My sister and mother visited me this week. I haven't spent time with just the two of them (or really much uninterrupted time with them in general) for a long time. After they left this morning, I found myself with a very grateful heart. For the visit, of course, and the fun things we did. For my mother's generosity, and the many conversations we were able to have, and even the moment when we got lost in the Financial District. But more than that, I found myself realizing that we have completely made the transition into adult friendship, and for that I am truly grateful.

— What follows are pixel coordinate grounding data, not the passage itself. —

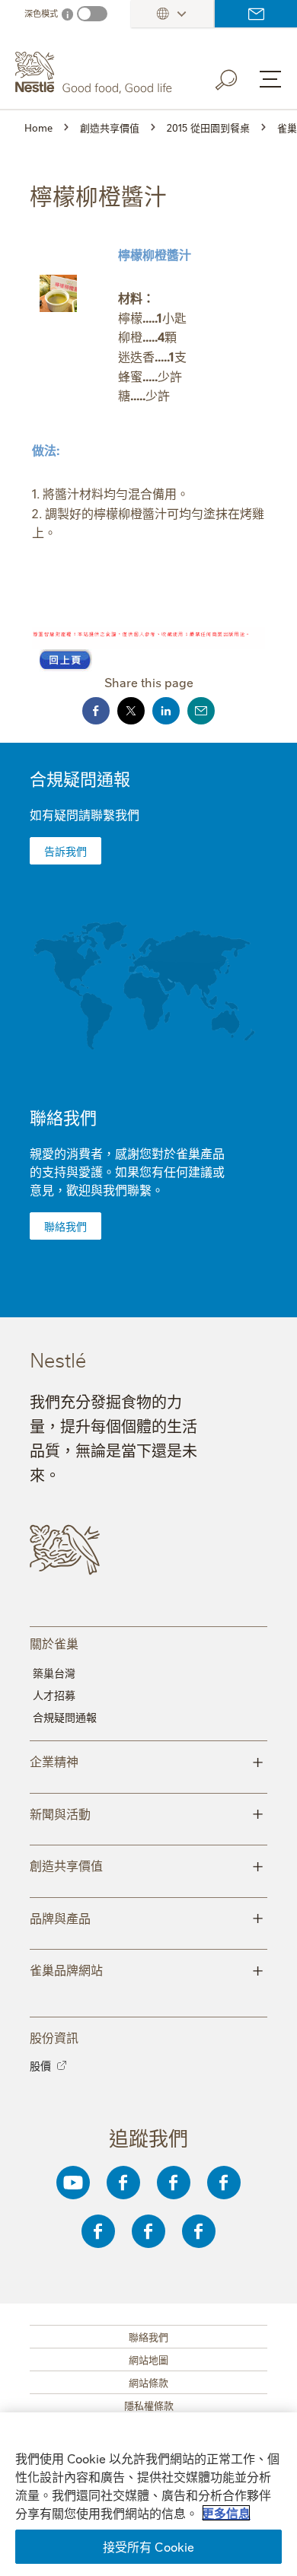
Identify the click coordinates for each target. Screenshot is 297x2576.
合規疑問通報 (80, 778)
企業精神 (146, 1760)
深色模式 (41, 13)
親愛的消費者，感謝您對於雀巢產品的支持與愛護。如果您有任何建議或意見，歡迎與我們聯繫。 (127, 1171)
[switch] (92, 13)
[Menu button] (270, 79)
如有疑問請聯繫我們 (84, 814)
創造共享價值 (146, 1864)
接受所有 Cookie (149, 2546)
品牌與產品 (146, 1917)
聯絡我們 (256, 13)
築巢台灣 (54, 1673)
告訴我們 (65, 851)
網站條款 (148, 2382)
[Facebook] (123, 2182)
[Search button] (237, 77)
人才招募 (54, 1695)
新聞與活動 (146, 1812)
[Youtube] (73, 2182)
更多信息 (226, 2512)
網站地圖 (148, 2359)
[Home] (95, 73)
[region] (148, 2494)
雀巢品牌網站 (146, 1968)
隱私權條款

My parents always talked about us as friends. I remember my dad saying on many occasions that when he and my mom were having kids, he kept thinking, "This is the best! It's like creating friends for yourself!" Which I always thought was a kind of weird thing to say, but now I think it's sweet. And, in our case, true. I think I've recently realized how often that is NOT true, and how grateful I need to be for this.
High school, college years and early twenties are a hard time for parent/child relationships. I can remember many times when I felt justified in making my own decision about something, and my parents felt that since I was still under their roof, they had a say in my actions. That tension is important, and a necessary step in building trust in a newly adult relationship. Parents have to let go, kids have to figure out how to continue to be respectful. I am grateful that my mother said to me, on many occasions, "I want to be your friend, and not just your mother." While I know there are still decisions she would make differently than me, I am so blessed to know that she respects me as a woman who can make my own decisions, and approves of me. And, perhaps most importantly, enjoys hanging out with me.
My sister and I had a similar path to adult friendship. Five years older than me, there was a lot of letting go that Hannah had to do, and a lot I had to learn about humbly accepting advice in our relationship. But there's no one I feel safer with, or who knows me better. And, like my mother, the best part is that we enjoy spending time together.
It's good to have friends who have known you your whole life, and who share your blood. They know who I have been, and they know who I am now, and they know who I want to be. I am so blessed to have strong, wise, fun women as my closest friends, as sisters in Christ, and as family.